THE I.F. IN METALS AS A FUNCTION OF PHASE VELOCITY OF ELASTIC WAVES

Abstract
A great number of results of experiments carried out on some metals at vanishing amplitude and room temperature, reveal that it is possible to plot univocally I.F. versus the phase velocity of elastic waves. Measures obtained with longitudinal, flexural and torsional waves find their correct place in the diagram, when error sources have been localized and eliminated. Particular attention is to be paid to the effects of the interaction between specimen motion and suspensions : to this end reference has been made to the concept of oscillators showing nodes characterized by no displacements and rotations (binull nodes). When supported at these points, they guarantee that a minimum of energy may espace from specimens.
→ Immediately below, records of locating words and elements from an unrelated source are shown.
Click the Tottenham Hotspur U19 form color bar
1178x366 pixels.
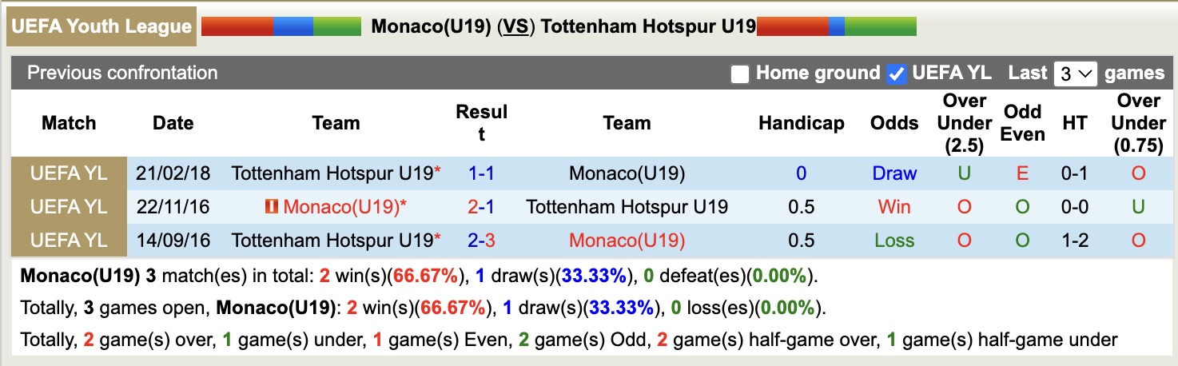[836, 26]
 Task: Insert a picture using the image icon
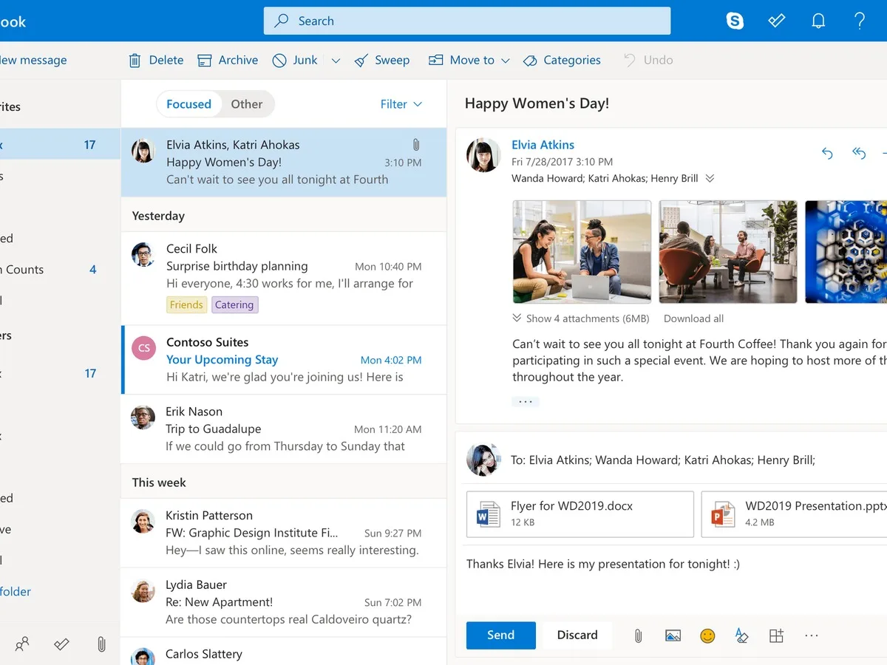673,635
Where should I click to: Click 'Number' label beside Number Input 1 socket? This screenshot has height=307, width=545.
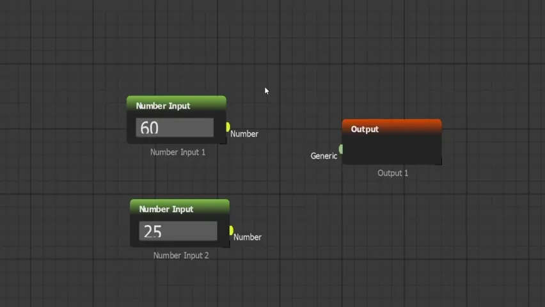244,134
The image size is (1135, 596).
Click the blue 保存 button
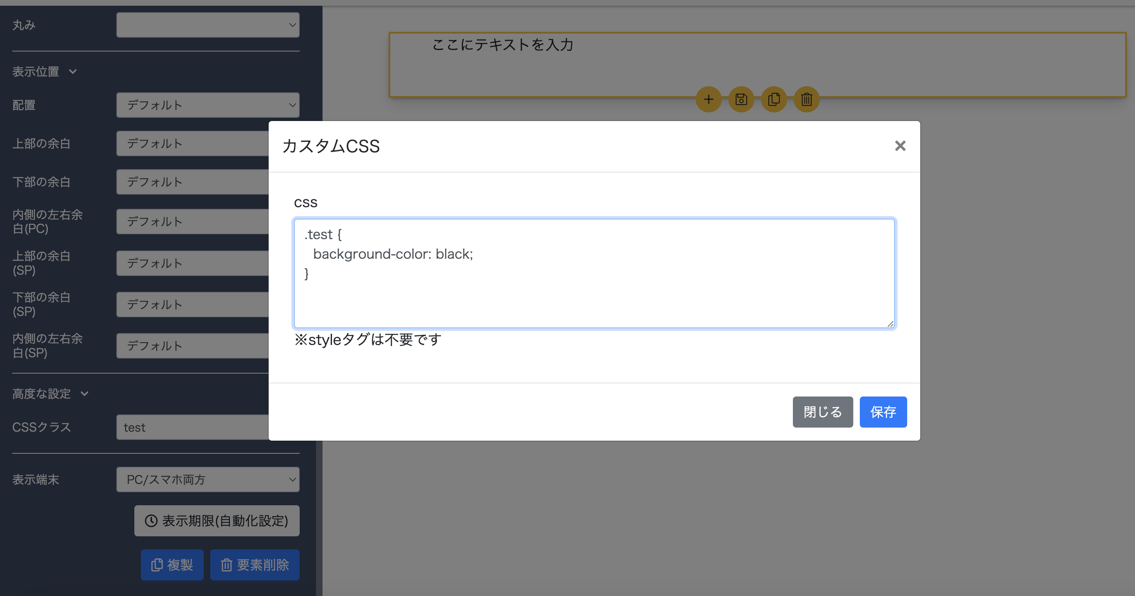click(883, 412)
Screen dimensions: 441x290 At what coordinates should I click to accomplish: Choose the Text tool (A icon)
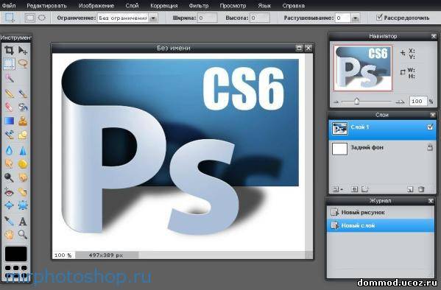point(23,222)
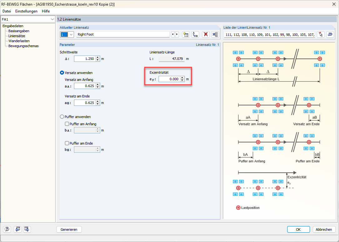
Task: Open the Einstellungen menu
Action: click(x=26, y=11)
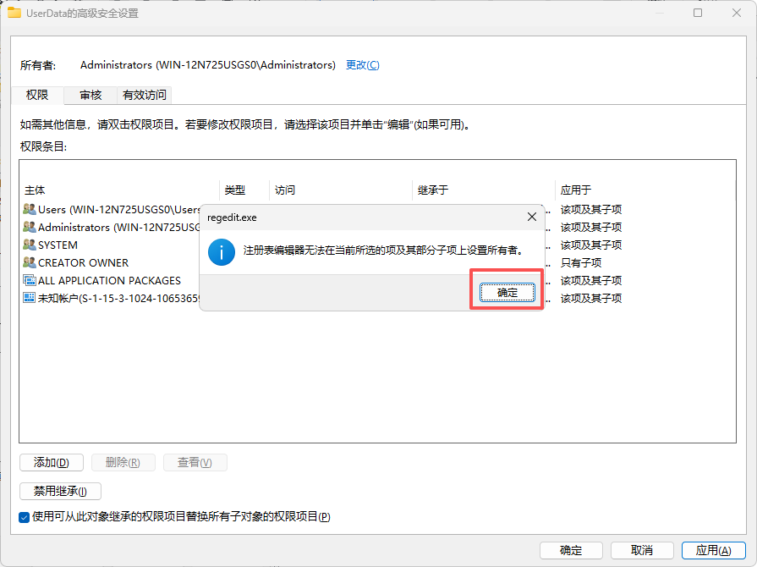The height and width of the screenshot is (567, 757).
Task: Switch to the 审核 tab
Action: click(x=90, y=95)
Bars up to six meters in length, rings disks up to one meter in diameter have been tested, making it possible to judge the reliability of testing methods and to establish the limits of testing with each type of oscillator. Therefore, plotted against phase velocity, the I.F. gives rise to a trilateral diagram that shows no peaks revealing an experimental behaviour different in shape and absolute values from that predicted from Zener's thermo-elastic relaxation theory. Torsion tests on rectangular cross section bars, whose velocities are lower than that of distorsional waves, exhibit the same I.F. values measured in flexure in the same velocity field.